- TASK DESCRIPTION -
The task requires repeating, word for word, the lines from the one with "Instruction: Click the" through the end of the material, leaving out all pictures.

- LISTED RECORDS -

..............................

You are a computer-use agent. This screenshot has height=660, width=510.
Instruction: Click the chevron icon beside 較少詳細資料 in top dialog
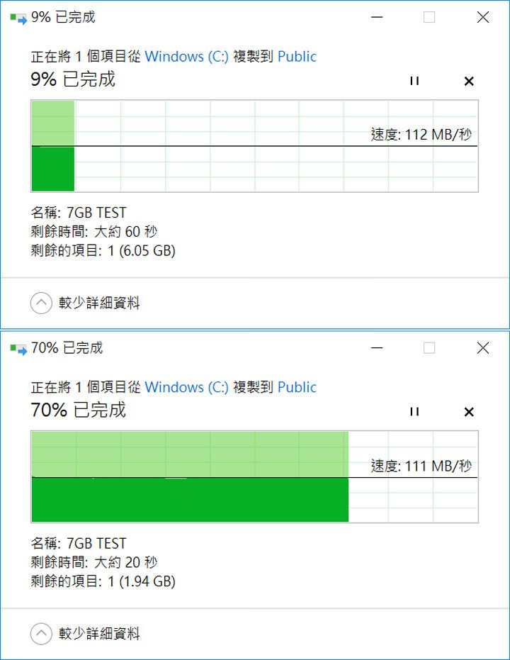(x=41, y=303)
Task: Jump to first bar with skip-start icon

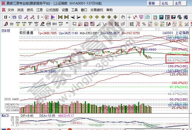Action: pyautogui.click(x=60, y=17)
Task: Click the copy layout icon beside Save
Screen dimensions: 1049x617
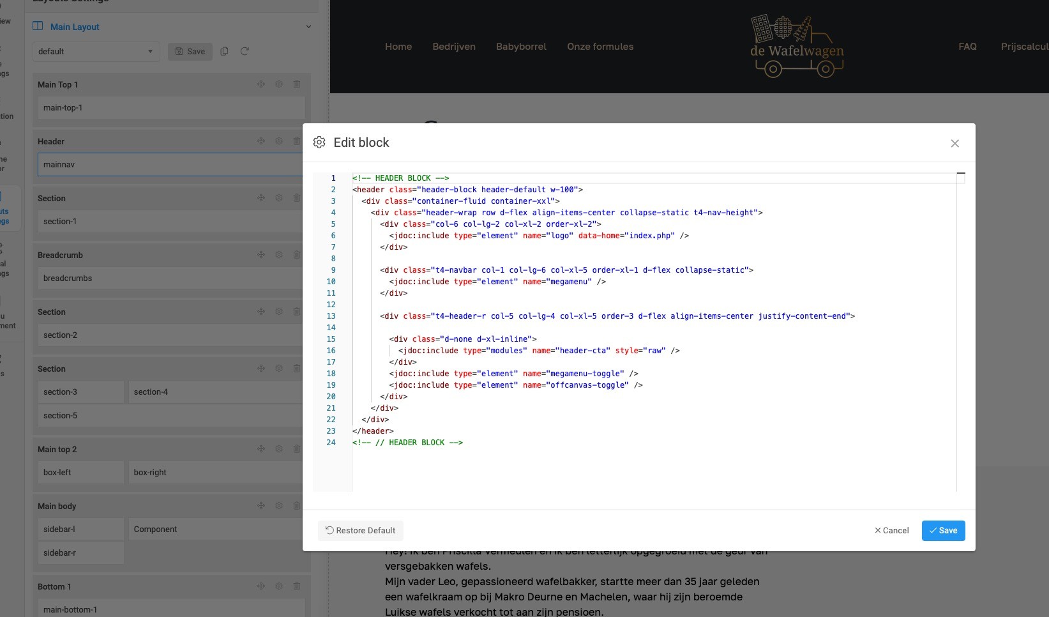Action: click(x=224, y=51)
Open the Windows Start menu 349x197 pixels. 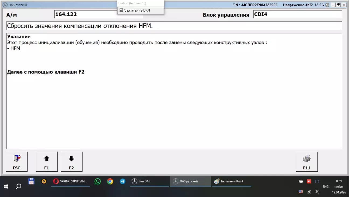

..............................

- RESPONSE AREA -
Instruction: Click the chevron icon beside 較少詳細資料 in top dialog
(x=41, y=303)
Task: Jump to first bar with skip-start icon

Action: pyautogui.click(x=60, y=17)
Task: Click the copy layout icon beside Save
Screen dimensions: 1049x617
Action: click(x=224, y=51)
Open the Windows Start menu 349x197 pixels. 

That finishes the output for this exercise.